**EXERCISE AIM**: Copy the lines starting at the one containing "You are a computer-use agent. Image" and ending at the one containing "(x=1459, y=46)", replacing "Week" with "Month" and leaving everything else unchanged.

**PROVIDED DATA**:
########

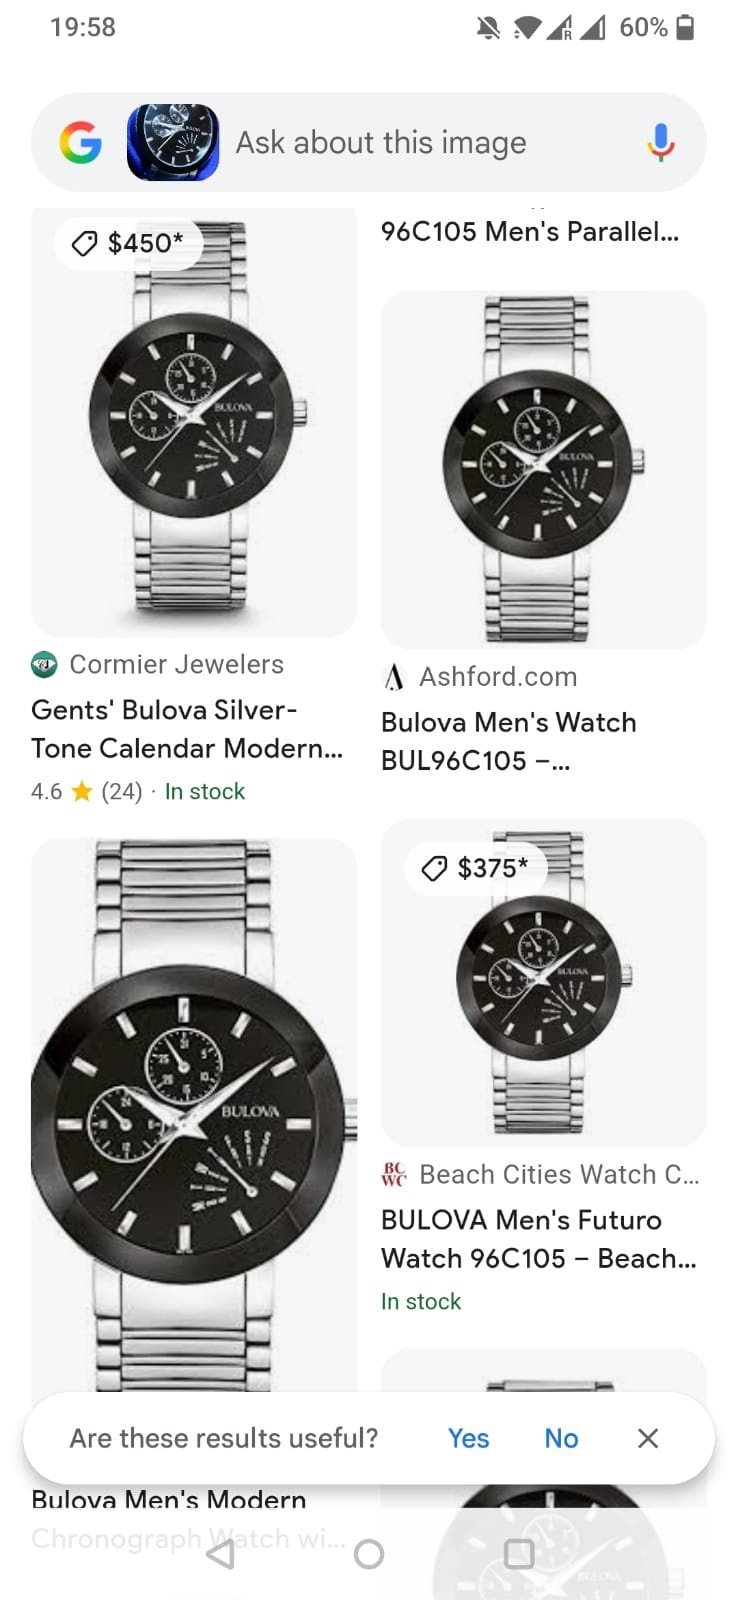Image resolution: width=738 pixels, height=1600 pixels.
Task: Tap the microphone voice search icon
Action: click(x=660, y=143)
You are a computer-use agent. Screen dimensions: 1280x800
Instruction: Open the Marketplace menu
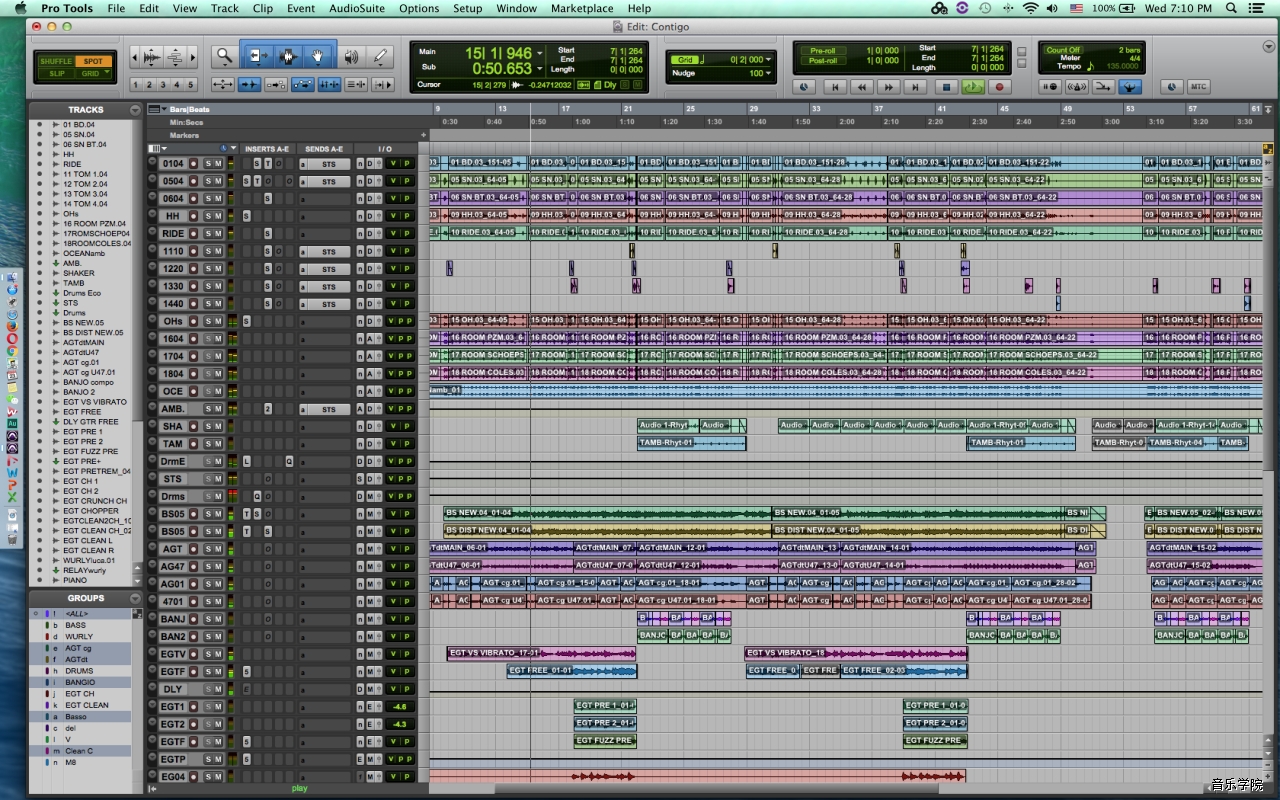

########

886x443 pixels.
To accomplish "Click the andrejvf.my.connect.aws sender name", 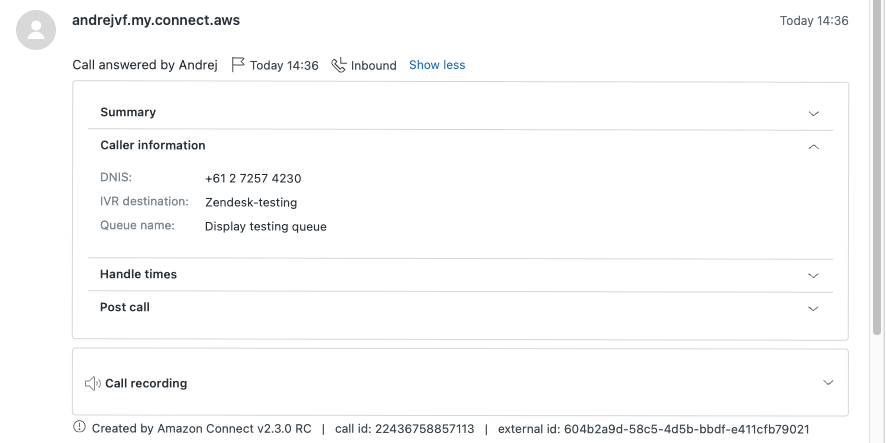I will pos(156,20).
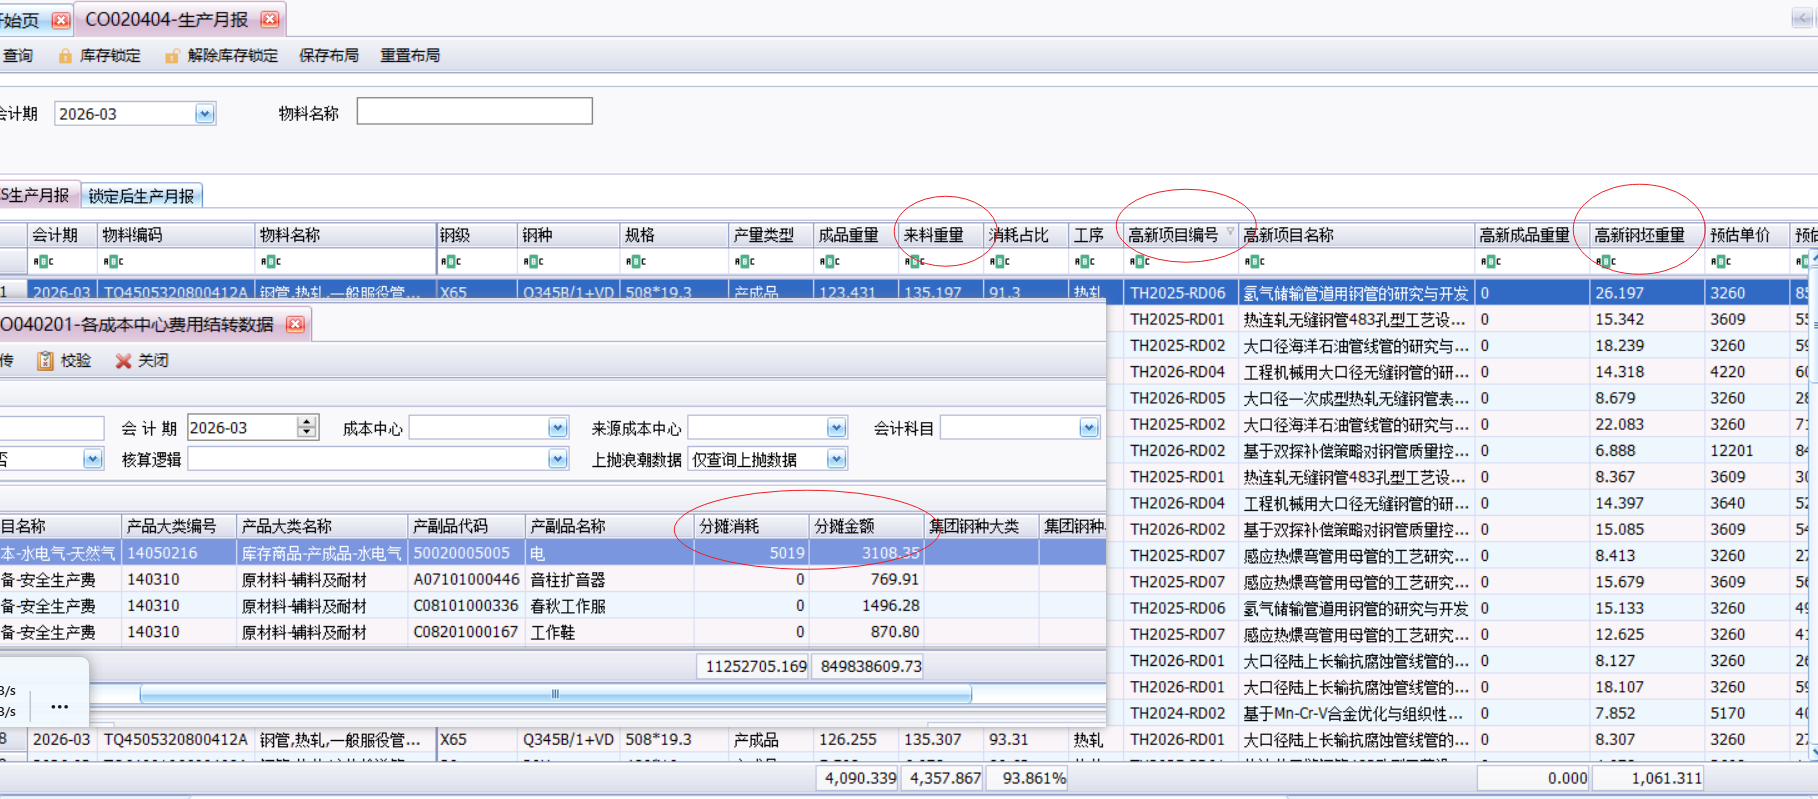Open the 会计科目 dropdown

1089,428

########

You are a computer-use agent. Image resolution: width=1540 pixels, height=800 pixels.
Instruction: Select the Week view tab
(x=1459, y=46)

########

**EXPECTED ANSWER**:
You are a computer-use agent. Image resolution: width=1540 pixels, height=800 pixels.
Instruction: Select the Month view tab
(x=1459, y=46)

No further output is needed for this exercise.